At least I can say now, things turned out fine. 

My daughter and I came home from my sons baseball game last night to find my 5 yr old lab greeting us at the door... as usual. at the top of the stairs was Miss Riley, greeting us... NOT USUAL. apparently the front panel of her crate came unhooked and she had enough room to squeeze out of it. In hindsight I can't believe the situation didn't have a much more traumatic outcome. 

After my initial shock (Tucker gave her quite a bite within two hours of coming to live with us and ended up with stitches... needless to say acclimating them together has been a LONG SLOW road that's been going well, but I hadn't planned on a full immersion method), I'm quite mad with the crate. It's a Gorilla Tough crate from drs Foster and Smith. When it arrived, I was angry with how difficult it was to get it together but seemed sturdy and functional after I put it up. Some of the edge wires were bent and it had been fixed together for shipping improperly. 

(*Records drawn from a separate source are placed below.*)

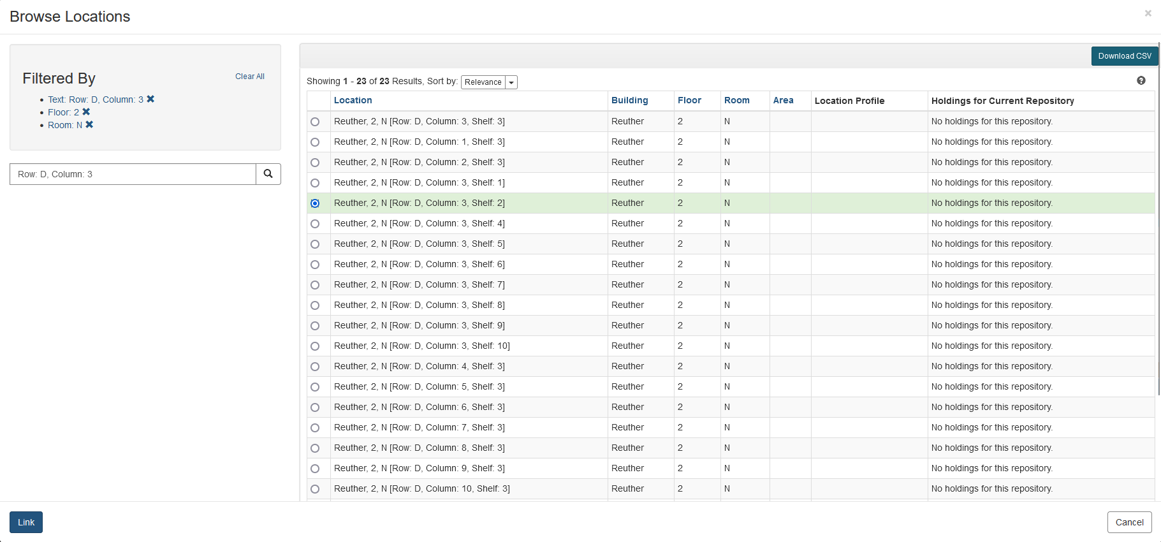Remove the Room: N filter
Image resolution: width=1161 pixels, height=542 pixels.
pyautogui.click(x=89, y=125)
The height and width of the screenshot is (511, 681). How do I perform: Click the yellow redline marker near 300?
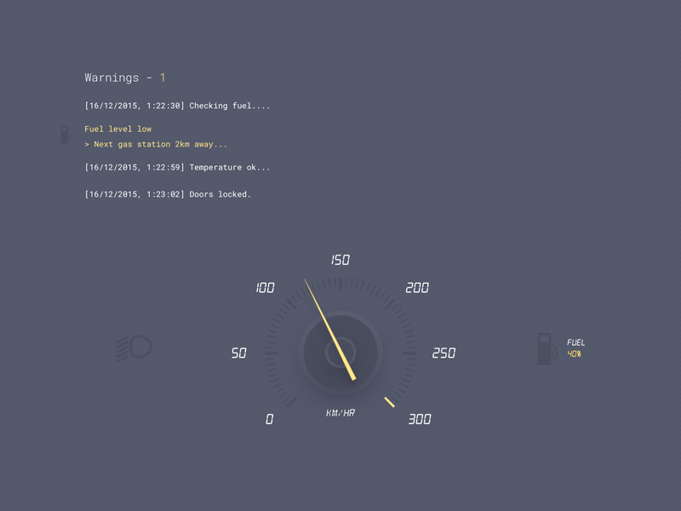389,401
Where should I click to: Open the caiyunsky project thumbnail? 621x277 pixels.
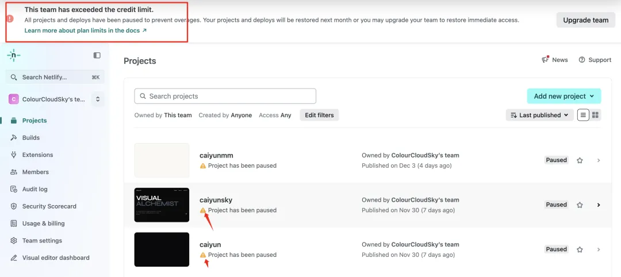(162, 205)
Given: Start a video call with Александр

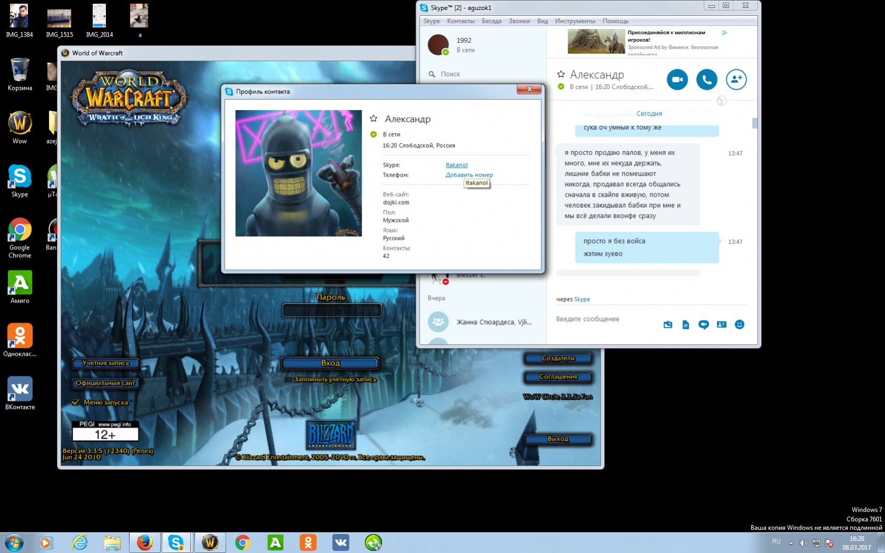Looking at the screenshot, I should click(677, 80).
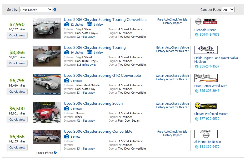Image resolution: width=245 pixels, height=158 pixels.
Task: Click the video icon on $8,866 listing
Action: tap(89, 52)
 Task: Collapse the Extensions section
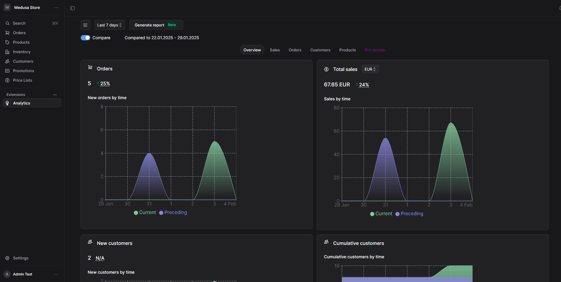[55, 95]
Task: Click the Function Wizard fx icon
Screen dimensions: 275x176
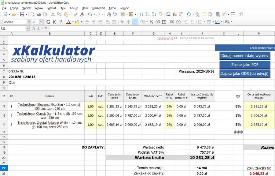Action: click(x=34, y=28)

At the moment I have the front panel reinforced with plastic zip ties but I'm paranoid about leaving her alone in it now. All night long I barely slept thinking every sound she made was her trying to escape again. 

What would you do? Would you replace the crate with something else or reinforce it and continue to use it? If you recommend replacement, please suggest a crate! 

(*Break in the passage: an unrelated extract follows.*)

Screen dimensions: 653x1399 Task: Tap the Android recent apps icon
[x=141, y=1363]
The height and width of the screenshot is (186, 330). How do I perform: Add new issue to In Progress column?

I must say I'm very proud of Tucker for not eating her. There was a significant amount of blood on the carpet and I can only guess, but I think tucker had to "lay down the law" as I do see two very small nicks on her muzzle. She also has what appears to be a cut on her paw, I'm assuming from her crate escape. 

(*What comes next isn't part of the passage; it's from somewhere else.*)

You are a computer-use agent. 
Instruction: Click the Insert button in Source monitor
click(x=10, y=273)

I won't tell you what happened with the litter box......


----------



## Wolfiesmom (Apr 10, 2010)

I would get a better crate. Glad to hear that your pup came out of it ok.


----------



## Brighthorizondogs (May 31, 2010)

Sophie escaped from her midwest. First she got through the door because the bottom latch wasn't latched, then she some how pulled the front pane in and pushed her way through that opening. I used a few zip ties to secure it since she bent it but then she did it again and bent the crate worse while breaking the ties. So I covered the outside of the front panel that folds in with zip ties, securing it to the sides. the door is now hard to latch. She is going to need a new crate eventually but I've been shutting her in my room instead of the crate lately. I still use the crate but not a whole lot as she barks more when in it.


----------



## Brighthorizondogs (May 31, 2010)

BTW this is the same dog that will happily sleep in an open crate by choice. She'll sleep in her crate or the large varikennel in my room that is barely big enough for her.


----------



## GSD MOM (Apr 21, 2010)

My boy Ace is VERY powerful! At 5-6 months old he bent the heck out of a normal black midwest crate. We ended up getting him an over sized travel crate. It is HUGE...(we call it a garage for a smartcar..) but he got better in that one. He still hasn't made his way out. So it worked for us.


----------



## StellaSquash (Apr 22, 2010)

thought i'd update:

I've since reinforced the crate with steel zip ties. I put them all around the front of the crate. I also pushed the divider panel back a bit to give her a little more room. 

I'm not at all confident about the door lock but for now it's holding. I just use a plastic zip tie to reinforce it for now. I try to make sure she's good and worn out before leaving her and yesterday I gave her a frozen peanut butter kong. when we got back home all was still in order. 

I'm going to go with this solution for now as buying a new crate is not a popular option.


----------



## triordan (Dec 5, 2008)

we used zipties too,worked like a charm!


----------



## lylol (Feb 18, 2009)

My guy Rune went through a phase of bursting out of his... like you I can only imagine how he did it (I have a vision of a giant hampster squeezing himself throught these tiny spaces thankfully unharmed!!) I tried many additions to the crate, zip ties, plastic ties, carabiners, duct tape... etc... with little success. He too, will happily chose his crate to relax in during training class... but when he is in and my little dog is out flaunting his freedom, Rune can destroy anything. Good luck in finding what works for you. I decide the risk to him was greater than the risk to my furniture and have successfully left him out while I go to work.


----------



## Asche-zu-Staub (Apr 25, 2010)

aschen tried to bust out one when he was little, he got his front leg stuck, woke me up with screaming and crying....i was paranoid for the next week...but he never tried it again. I still to this day have no clue how he got his leg out of there.

lylol, funny comparison with the hampster haha.


----------